Première option : le choix de la grande sœur de Lya, Chirine. Pour s’échapper, elle mise sur sa beauté. Chirine est prête à tout pour être top model. Elle en imite les attitudes : glaciale et arrogante à la maison, choisissant plutôt des mecs à Mercedès. Chaude avec ceux que lui conseille son manager-amant, elle a une copine-alibi qui vit dans les quartiers riches.Trip des photos de mode, trip des marques, Prada, Chanel, Dior, dix fois le loyer sur son dos. Autre option : celle de Lya , rester une fille garçon, une adepte du tae kwondo, avec l’allure pas sexy qui va avec. Option en évolution grâce aux amies qui l’emmènent en boîte.

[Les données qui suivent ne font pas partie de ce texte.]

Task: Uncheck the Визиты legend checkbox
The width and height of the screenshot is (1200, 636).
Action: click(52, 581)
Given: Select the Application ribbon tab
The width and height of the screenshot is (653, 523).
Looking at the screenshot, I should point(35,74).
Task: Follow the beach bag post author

La transgression viendra de là. Sorties en cachette le samedi soir. Révélation de la nuit, de la décomposition ambiante, de la face sulfureuse de sa sœur. Lya refuse de lui ressembler. De ressembler à sa mère. D’être complice de son père. Elle veut se battre. J’ai honte d’être humaine. Les humains regardent froidement les Roumains s’arracher fruits et légumes pourris derrière le supermarché. Des humains aussi, ces voisins sans réaction devant les mères usées, battues, qui pourraient bien crever sous leurs yeux. Un monde de bouffons, étouffant, dégoûtant, injuste.

Happy end comme une bouffée d’oxygène dans un non-avenir certain. Le passage à la vie adulte va s’accomplir, avec Lya la révoltée sauvée du pessimisme par l’amour. Mikaël lui fait découvrir la mer, les jolis mots, les jolies histoires, les jolies images, loin de la cité. Pour Chirine, la porte de sortie sera son mariage avec un grand photographe, comme dans les contes de fées. Plus optimiste qu’une vision purement naturaliste, ce roman ouvre une fenêtre sur la vraie vie des filles d’aujourd’hui. Tonique, ce texte a les qualités de la vie et de la sincérité. Entre document et scénario, il revisite des sujets comme la condition de la femme, sa lutte pour le droit d’exister, la mutation douloureuse des mentalités et des cultures. L’auteur, Nora Hamdi, a grandi en banlieue parisienne. Elle est réalisatrice de courts-métrages video, peintre et auteur de BD.

colette d’orgeval

   
 

Nora Hamdi, Des poupées et des anges, Au Diable Vauvert, 2004, 224 p.- 17 €.